Society of Automotive Engineers | Wikipedia audio article

SAE International, initially established as
the Society of Automotive Engineers, is a U.S.-based, globally active professional association
and standards developing organization for engineering professionals in various industries. Principal emphasis is placed on transport
industries such as automotive, aerospace, and commercial vehicles. SAE International has over 138,000 global
members. Membership is granted to individuals, rather
than companies. Aside from its standardization efforts, SAE
International also devotes resources to projects and programs in STEM education, professional
certification, and collegiate design competitions. SAE is commonly used in North America to indicate
United States customary units (USCS or USC) measuring systems in automotive and construction
tools. SAE is used as a tool marking to indicate
that they are not metric (SI) based tools, as the two systems are incompatible. A common mistake is to use SAE interchangeably
with the word “Imperial” units (British), which is not the same as the USCS standard
that SAE uses.SAE is perhaps best known in the United States for its ratings of automobile
horsepower. Until 1971-1972 SAE gross power was used. Similar to brake horsepower (bhp), it gave
generously unrealistic performance ratings. Since then the more conservative SAE net power,
which takes into account engine accessory, emissions, and exhaust drags (but not transmission
losses) is the standard.==History==
In the early 1900s there were dozens of automobile manufacturers in the United States, and many
more worldwide. Auto manufacturers and parts companies joined
trade groups that promoted business.
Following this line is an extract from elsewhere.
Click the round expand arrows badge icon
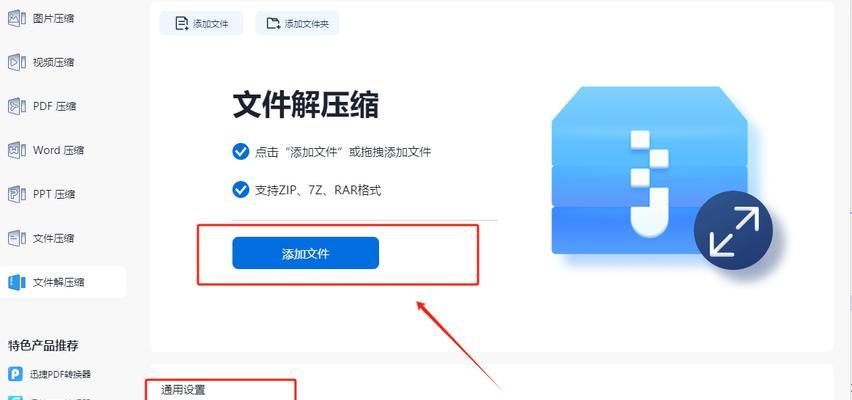852x400 pixels. click(x=733, y=230)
A desire to solve common technical design
problems and develop engineering standards was emerging. Engineers in the automobile business expressed
a desire to have “free exchange of ideas” to expand their technical knowledge base. Two magazine publishers, Peter Heldt of The
Horseless Age, and Horace Swetland of The Automobile were advocates of the concepts
for SAE. Heldt wrote an editorial in June 1902 in which
he said, “Now there is a noticeable tendency for automobile manufacturers to follow certain
accepted lines of construction, technical questions constantly arise which seek a solution
from the cooperation of the technical men connected with the industry. These questions could best be dealt with by
a technical society. The field of activity for this society would
be the purely technical side of automobiles.”Horace Swetland wrote on automotive engineering concerns
and became an original SAE officer. About two years after Heldt’s editorial, the
Society of Automobile Engineers was founded in New York City. Four officers and five managing officers volunteered. In 1905 Andrew L. Riker served as president,
and Henry Ford served as the society’s first vice president. The initial membership was engineers with
annual dues of US$10. Over the first 10 years, SAE membership grew
steadily, and the society added full-time staff and began to publish a technical journal
and a comprehensive compilation of technical papers, previously called SAE Transactions,
which still exist today in the form of SAE International’s Journals. By 1916 SAE had 1,800 members. At the annual meeting that year, representatives
from the American Society of Aeronautic Engineers, the Society of Tractor Engineers, as well
as representatives from the power boating industry made a pitch to SAE for oversight
of technical standards in their industries. Aeronautics was a fledgling industry at that
time. Early supporters of the concept of a society
to represent aeronautical engineers were Thomas Edison, Glenn Curtiss, Glenn Martin, and Orville
Wright. Out of the meeting in 1916 came a new organization,
to represent engineers in all types of mobility-related professions. SAE member Elmer Sperry created the term “automotive”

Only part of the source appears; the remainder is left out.